Her recent and critically acclaimed book is Black Women in Sequence: Re-inking Comics, Graphic Novels, and Anime (2015); it explores graphic novel production and comic book fandom, looking in particular at African, African American, and multiethnic women as deployed in television, film, animation, gaming, and print representations of comic book and graphic novel characters. Mentioned in the New York Times as a leading work in the field of sequential art and representation, Black Women Sequence has garnered attention as a focus of review on television, print and online periodicals, podcasts, and remains a popular lecture choice of libraries and universities. Professor Whaley's first book is: Disciplining Women: Alpha Kappa Alpha, Black Counterpublics, and the Cultural Politics of Black Sororities (2010). In it, she examines the cultural practices, cultural work, and politics of the oldest historically Black sorority.
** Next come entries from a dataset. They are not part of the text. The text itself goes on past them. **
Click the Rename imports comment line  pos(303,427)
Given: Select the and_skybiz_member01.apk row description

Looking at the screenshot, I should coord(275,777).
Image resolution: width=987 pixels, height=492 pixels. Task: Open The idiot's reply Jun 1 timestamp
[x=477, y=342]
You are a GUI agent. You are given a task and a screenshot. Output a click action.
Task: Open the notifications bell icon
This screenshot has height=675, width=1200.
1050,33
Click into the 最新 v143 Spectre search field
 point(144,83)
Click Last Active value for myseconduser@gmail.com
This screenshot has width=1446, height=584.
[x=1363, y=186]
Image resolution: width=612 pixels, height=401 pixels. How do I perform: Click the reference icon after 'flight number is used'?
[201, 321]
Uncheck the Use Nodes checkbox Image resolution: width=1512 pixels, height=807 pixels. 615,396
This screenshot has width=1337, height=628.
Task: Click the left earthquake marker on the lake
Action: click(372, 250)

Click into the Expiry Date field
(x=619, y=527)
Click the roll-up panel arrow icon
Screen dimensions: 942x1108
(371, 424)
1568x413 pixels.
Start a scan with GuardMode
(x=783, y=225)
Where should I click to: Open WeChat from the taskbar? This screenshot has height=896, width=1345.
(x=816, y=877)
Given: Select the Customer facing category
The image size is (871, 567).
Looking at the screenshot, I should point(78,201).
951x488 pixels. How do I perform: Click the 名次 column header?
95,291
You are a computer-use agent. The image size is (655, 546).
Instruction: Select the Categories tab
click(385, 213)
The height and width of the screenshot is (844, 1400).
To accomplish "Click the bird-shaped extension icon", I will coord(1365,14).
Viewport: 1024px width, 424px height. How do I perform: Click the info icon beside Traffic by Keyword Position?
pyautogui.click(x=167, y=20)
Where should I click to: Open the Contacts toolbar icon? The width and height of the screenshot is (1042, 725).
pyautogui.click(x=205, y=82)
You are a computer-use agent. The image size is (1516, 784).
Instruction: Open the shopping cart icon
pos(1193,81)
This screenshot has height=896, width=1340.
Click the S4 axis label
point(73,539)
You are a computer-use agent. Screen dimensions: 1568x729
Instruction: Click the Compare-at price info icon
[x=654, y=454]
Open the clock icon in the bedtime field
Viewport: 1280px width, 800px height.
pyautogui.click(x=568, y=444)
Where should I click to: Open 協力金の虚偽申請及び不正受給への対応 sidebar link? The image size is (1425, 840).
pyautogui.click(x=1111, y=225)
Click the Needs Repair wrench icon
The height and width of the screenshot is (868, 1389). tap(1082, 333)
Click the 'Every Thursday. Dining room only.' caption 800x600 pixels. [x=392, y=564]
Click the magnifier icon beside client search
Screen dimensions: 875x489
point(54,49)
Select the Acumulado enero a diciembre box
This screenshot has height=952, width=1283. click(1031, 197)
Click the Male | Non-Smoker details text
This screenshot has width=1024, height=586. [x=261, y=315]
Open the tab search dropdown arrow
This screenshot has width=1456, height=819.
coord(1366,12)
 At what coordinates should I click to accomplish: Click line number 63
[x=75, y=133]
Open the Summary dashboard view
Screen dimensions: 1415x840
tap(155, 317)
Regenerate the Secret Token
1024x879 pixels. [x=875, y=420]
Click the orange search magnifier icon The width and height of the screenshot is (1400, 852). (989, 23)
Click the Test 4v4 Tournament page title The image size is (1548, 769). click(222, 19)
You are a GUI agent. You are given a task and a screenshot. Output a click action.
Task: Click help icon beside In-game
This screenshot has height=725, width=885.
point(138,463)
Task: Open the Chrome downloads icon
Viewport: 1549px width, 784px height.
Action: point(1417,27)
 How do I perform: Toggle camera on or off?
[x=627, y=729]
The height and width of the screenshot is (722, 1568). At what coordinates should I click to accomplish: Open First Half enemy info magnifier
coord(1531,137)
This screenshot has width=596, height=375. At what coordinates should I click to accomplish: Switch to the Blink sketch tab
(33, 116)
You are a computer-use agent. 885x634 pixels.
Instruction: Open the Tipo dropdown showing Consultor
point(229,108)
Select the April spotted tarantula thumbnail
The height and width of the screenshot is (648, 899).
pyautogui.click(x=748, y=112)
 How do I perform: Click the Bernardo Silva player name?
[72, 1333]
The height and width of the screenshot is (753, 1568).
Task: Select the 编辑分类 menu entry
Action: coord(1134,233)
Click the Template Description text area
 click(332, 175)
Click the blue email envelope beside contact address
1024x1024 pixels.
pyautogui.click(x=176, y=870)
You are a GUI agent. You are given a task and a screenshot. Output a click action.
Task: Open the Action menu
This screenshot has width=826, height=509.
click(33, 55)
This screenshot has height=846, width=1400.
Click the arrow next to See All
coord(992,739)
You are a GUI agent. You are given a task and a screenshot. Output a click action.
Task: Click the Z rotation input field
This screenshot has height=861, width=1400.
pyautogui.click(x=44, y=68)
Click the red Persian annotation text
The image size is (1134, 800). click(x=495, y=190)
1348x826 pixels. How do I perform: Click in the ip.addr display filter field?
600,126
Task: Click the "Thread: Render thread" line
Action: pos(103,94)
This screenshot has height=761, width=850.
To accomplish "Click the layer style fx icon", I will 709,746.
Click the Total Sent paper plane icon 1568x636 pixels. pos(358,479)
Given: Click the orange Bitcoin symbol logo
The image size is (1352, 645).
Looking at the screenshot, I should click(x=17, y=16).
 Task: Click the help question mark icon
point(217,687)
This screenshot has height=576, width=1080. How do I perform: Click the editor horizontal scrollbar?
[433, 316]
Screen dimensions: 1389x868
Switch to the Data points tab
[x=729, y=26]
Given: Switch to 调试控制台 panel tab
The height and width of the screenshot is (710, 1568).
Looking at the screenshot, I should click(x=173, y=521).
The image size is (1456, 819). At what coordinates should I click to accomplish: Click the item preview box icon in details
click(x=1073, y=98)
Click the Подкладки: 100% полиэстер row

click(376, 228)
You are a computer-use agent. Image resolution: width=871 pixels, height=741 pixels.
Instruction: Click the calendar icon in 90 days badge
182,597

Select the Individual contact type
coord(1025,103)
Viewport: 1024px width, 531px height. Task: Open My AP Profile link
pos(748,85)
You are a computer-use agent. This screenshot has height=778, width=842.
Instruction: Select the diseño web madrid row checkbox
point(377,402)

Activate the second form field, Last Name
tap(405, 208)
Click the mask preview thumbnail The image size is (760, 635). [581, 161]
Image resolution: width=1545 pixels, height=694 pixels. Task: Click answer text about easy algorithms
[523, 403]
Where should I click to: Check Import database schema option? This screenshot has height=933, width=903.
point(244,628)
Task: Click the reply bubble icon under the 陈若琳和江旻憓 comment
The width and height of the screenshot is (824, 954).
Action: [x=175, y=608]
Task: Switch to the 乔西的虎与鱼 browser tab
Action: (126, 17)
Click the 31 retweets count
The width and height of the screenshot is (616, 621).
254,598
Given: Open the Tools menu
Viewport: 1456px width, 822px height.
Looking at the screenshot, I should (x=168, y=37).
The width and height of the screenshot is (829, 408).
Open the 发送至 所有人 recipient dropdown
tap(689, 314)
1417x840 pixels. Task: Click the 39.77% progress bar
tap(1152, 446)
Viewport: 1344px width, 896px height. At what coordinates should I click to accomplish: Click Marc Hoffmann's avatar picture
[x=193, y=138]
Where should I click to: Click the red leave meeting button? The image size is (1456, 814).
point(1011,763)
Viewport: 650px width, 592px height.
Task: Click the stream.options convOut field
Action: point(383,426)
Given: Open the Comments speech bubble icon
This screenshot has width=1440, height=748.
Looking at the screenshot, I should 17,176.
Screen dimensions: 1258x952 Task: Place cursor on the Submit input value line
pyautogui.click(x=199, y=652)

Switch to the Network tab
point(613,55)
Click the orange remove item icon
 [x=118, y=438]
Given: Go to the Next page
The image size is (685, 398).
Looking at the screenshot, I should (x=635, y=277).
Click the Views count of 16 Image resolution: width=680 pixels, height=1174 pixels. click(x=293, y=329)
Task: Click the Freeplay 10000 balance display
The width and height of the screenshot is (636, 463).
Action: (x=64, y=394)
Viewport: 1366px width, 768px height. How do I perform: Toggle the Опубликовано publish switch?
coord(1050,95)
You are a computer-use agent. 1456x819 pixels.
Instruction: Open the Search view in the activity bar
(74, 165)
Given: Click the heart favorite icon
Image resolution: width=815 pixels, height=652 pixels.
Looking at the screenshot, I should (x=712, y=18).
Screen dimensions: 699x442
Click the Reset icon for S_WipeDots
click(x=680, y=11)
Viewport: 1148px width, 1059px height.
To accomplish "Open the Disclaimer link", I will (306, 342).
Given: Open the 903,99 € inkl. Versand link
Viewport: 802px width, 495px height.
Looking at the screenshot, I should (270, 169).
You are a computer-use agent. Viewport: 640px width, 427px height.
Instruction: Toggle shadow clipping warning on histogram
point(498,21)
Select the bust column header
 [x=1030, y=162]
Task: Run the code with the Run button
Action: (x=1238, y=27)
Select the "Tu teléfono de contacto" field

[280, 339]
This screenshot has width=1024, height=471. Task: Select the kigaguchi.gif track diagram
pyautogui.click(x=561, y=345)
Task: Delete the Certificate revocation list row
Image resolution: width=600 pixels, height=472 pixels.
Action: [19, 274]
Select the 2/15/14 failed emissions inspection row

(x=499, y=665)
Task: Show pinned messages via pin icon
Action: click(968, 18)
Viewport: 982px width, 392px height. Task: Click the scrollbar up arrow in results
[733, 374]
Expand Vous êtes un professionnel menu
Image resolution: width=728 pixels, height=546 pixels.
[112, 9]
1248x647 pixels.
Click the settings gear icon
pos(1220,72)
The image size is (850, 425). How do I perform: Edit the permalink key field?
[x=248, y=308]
Whaley's book in progress is an examination of dissociative identities (formerly known as multiple personality disorder) as a narrative trope in novels, science literature, popular periodicals, film, television, and memoir, with a particular focus on Latinx, White, Asian/American, and Black women. More than an interpretive and critical analysis of popular cultural productions, the project engages with the intersection of precognitive, emotional sentiment and disability studies and combines the humanities and social sciences to explore the racial, class, and gender disparities in the medical industrial complex. She is also completing a compilation of non-fiction, creative essays, visual images, and poetry about loss, grief, and transition. It is tentatively titled Bodyflow: Meditations on Loss, Grief, and Resilience.
Dr. Whaley's digital projects include an ArcGIS story map, "Transpacific Mappings of Asian/American Women and Dissociation," a 3D/AR virtual exhibition, "Feeling Her Fragmented Mind," Addressing the Crisis, which is an online journal focused on public sphere engagements with the theories of Stuart Hall, and "Fat Bats, Postpunks, Depressed Dills and Ice Witches," which is a sonic analysis of the music of Militia Vox and the comix of Calyn P. Rich.
Whaley was co-curator, with Kembrew McLeod, of the University of Iowa Museum of Art exhibition, "Two Turntables and a Microphone: Hiphop Contexts Featuring Harry Allen's Part of the Permanent Record; Photos From the Previous Century," and she has served as a consultant or feature writer for exhibitions on Black popular music and Black sequential art. Whaley is editor (with Mark Anderson) of the journal Addressing the Crisis, she is on the editorial board of the journal American Studies, and formerly served on the editorial board for American Studies: Euroasian Perspectives and Lexington Press' Africana Studies book series. She was the 2013-2014 chair of the Women's Committee for the American Studies Association and now is serving as co-chair for the ASA's committee on departments, programs, and centers.